For low-throughput agent variants (Dev-E-python, Dev-E-dotnet), long idle periods at 1 replica waste compute. KEDA (Kubernetes Event-Driven Autoscaling) can scale them to zero when the dispatch queue is empty and back to 1 (or N) when work arrives.

KEDA ScaledObject design

apiVersion: keda.sh/v1alpha1
kind: ScaledObject
metadata:
  name: dev-e-dotnet-scaler
spec:
  scaleTargetRef:
    name: dev-e-dotnet
  minReplicaCount: 0   # scale to zero when idle
  maxReplicaCount: 3   # burst to 3 on backlog
  triggers:
    - type: redis-streams
      metadata:
        address: redis.rig-conductor:6379
        stream: rig:dispatch
        consumerGroup: dev-e-dotnet
        pendingEntriesCount: "1"  # scale up when ≥1 pending entry

With this config:

No dotnet issues → Dev-E-dotnet scales to 0 (zero compute cost)
One dotnet issue arrives → scales to 1 within ~30 seconds
3+ dotnet issues pending → scales to 3

Status: KEDA scale-to-zero is planned, not yet deployed. The current fleet runs at fixed replicas: 1 per variant.

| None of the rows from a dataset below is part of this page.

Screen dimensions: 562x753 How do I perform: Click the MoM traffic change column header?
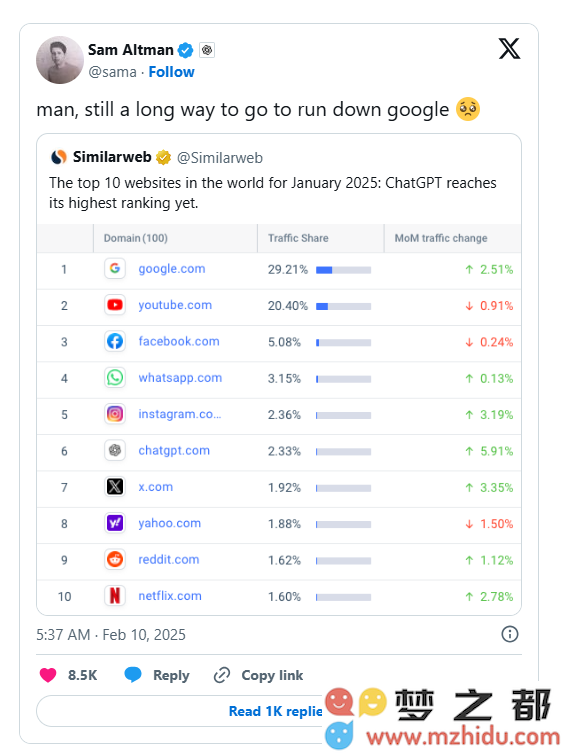(x=441, y=238)
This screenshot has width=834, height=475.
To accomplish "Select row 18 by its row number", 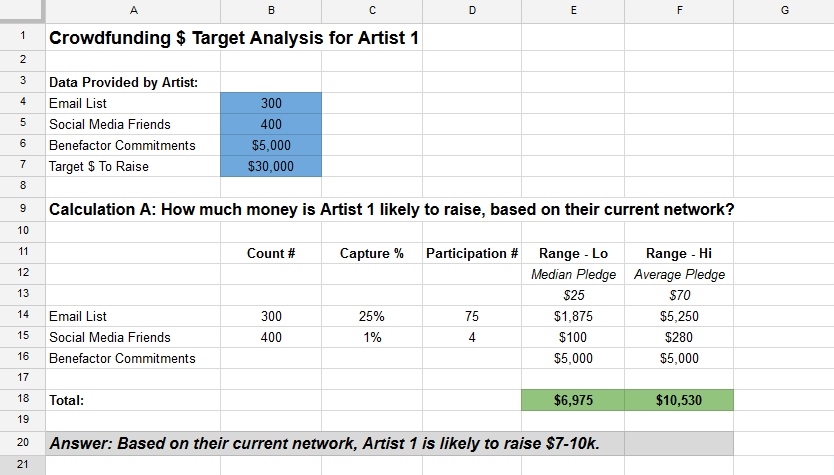I will click(22, 399).
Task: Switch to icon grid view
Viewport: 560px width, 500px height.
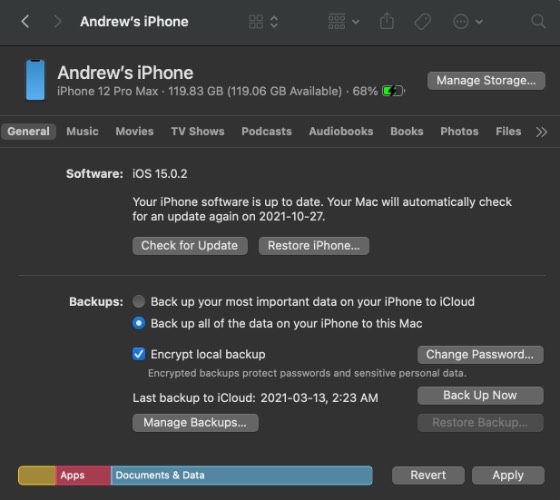Action: click(256, 22)
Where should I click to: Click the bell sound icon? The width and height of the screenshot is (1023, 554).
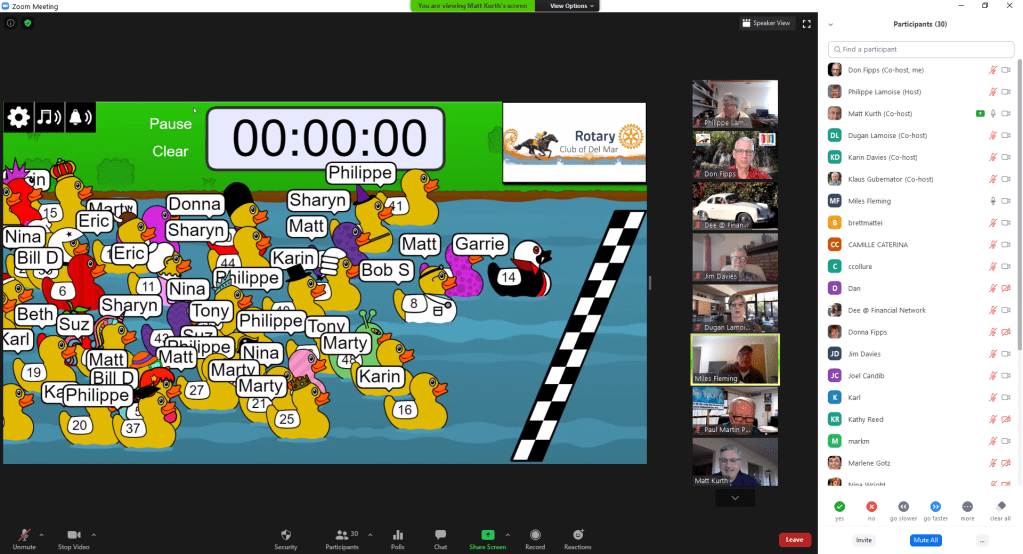80,118
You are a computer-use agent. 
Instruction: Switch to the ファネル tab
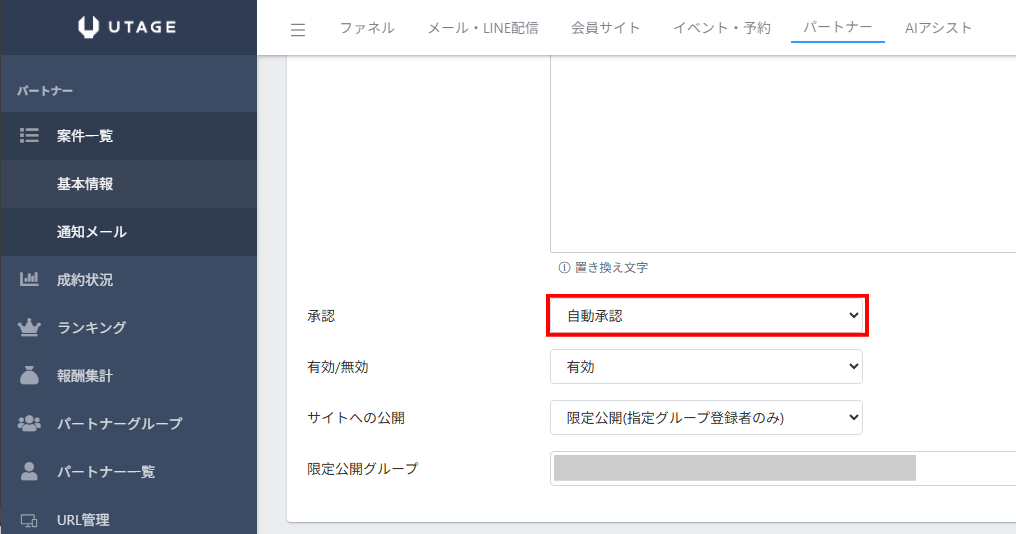point(366,28)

KEDA is the next cost-reduction lever after the LiteLLM proxy (which enables hard budget caps).

Current cost estimates

Rough fleet-wide spend as of 2026-04-23:

Line item	Estimate	Notes
LLM tokens (Dev-E fleet)	$5–10/day	Highly variable; complex epics cost more
LLM tokens (Review-E)	$2–4/day	Review sessions shorter than implementation
GCE VM (k3s host)	$0.50–01/day	n2-standard-4 or similar
Postgres	$0.10/day	Included in VM or managed service
Cloudflare Pages	$0	Free tier for static sites
Total	~$8–15/day	Order-of-magnitude only

These are operator estimates, not LiteLLM-precise. Until the LiteLLM proxy is deployed, token counts come from TOKEN_USAGE events emitted by agents themselves — trusted but not cryptographically verified against the Anthropic API response.